La CTM envía carta para extorsionar
La Confederación de Trabajadores de México (CTM) volvió a colocarse en el centro de la polémica tras la difusión de una carta

La Confederación de Trabajadores de México (CTM) volvió a colocarse en el centro de la polémica tras la difusión de una carta, presuntamente firmada por su Secretario General, Carlos Aceves del Olmo, en la que se solicita a federaciones estatales y agrupaciones confederadas una aportación económica “para fortalecer el aguinaldo de los trabajadores al servicio de la CTM”.
El documento, fechado el 26 de noviembre de 2025, pide que los apoyos se entreguen directamente en la Secretaría General del Comité Nacional. En condiciones normales, podría tratarse de un trámite interno; sin embargo, las circunstancias que rodean esta misiva abren interrogantes que deben ser atendidas con transparencia.
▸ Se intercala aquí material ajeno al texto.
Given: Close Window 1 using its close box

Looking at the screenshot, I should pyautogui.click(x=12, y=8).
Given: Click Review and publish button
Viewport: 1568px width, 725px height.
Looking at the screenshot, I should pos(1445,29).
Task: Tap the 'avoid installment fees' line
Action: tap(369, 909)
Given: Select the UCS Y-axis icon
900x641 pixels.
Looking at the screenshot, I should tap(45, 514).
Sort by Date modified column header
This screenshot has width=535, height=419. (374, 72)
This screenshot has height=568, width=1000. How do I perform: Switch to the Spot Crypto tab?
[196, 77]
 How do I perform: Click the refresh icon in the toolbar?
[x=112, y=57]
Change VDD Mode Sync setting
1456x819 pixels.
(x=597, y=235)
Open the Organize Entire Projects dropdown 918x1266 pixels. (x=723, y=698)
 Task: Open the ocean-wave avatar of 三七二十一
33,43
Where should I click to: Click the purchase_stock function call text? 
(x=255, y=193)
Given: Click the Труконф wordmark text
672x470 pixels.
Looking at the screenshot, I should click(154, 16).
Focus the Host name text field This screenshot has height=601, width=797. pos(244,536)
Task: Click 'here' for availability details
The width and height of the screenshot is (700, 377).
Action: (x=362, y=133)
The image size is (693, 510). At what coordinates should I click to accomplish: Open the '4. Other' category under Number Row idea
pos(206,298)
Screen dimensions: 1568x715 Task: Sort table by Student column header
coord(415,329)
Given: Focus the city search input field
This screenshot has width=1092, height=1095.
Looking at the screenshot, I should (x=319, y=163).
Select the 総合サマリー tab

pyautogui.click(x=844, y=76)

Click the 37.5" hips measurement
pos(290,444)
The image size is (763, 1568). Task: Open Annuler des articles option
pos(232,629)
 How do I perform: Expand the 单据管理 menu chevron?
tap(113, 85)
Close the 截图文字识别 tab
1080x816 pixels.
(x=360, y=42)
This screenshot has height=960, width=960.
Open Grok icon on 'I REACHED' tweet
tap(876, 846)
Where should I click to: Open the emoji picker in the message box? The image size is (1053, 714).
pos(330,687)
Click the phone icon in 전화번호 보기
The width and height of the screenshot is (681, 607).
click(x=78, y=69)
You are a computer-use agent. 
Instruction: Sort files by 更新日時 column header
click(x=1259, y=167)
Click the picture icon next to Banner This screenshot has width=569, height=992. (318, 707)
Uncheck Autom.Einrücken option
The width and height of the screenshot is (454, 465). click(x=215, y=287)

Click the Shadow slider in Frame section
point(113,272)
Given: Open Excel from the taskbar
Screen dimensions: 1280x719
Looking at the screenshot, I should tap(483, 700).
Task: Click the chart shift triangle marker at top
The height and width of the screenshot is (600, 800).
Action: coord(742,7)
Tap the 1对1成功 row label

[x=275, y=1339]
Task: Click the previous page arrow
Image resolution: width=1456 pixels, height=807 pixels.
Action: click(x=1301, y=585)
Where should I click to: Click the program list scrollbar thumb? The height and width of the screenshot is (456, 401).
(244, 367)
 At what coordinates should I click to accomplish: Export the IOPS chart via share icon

Uno de los elementos más llamativos es que Carlos Aceves del Olmo no ha aparecido en público desde hace más de cuatro meses, situación que ha alimentado especulaciones sobre su estado de salud y la forma en que realmente se ejerce la conducción de la central obrera.
A ello se suma que la firma que aparece en el documento es un facsimilar, no una firma autógrafa. Este detalle, aunque no necesariamente irregular por sí mismo, sí resulta preocupante cuando se trata de solicitudes económicas de alto volumen, especialmente en un contexto de ausencia prolongada de la figura que supuestamente suscribe la misiva.
Diversas fuentes dentro del movimiento obrero, que piden no ser identificados por seguridad, señalan que las aportaciones solicitadas oscilan entre 1 y 5 millones de pesos, cifras que en cualquier institución requerirían controles estrictos, criterios públicos y mecanismos de supervisión.
Pero la carta no explica cómo se calcularán los montos, quién administrará los recursos, qué trabajadores serán beneficiados, bajo qué criterios, ni cómo se garantizará que las aportaciones no se desvíen a otros fines.
Solicitar dinero a las organizaciones afiliadas no es, en sí mismo, una práctica inédita en el sindicalismo mexicano. Sin embargo, el contexto actual de la CTM eleva las preocupaciones a otro nivel:
- El Secretario General no aparece públicamente desde hace meses.
- La firma no es autógrafa.
- No se explica el destino detallado de los recursos.
- Las cantidades solicitadas son extraordinariamente altas.
- No existe anuncio público sobre el programa de apoyo que supuestamente beneficiaría a los trabajadores.
Este tipo de prácticas alimenta la percepción de un sindicalismo opaco, vertical y desconectado de sus bases, muy lejos de los estándares de modernización y democracia sindical que exige la legislación laboral contemporánea.
En un país que demanda cada vez más transparencia, democracia sindical y rendición de cuentas, cartas como esta solo profundizan la percepción de que ciertas prácticas del viejo sindicalismo permanecen intactas.
Si la central obrera quiere recuperar credibilidad, el primer paso es sencillo, explicar qué está pasando.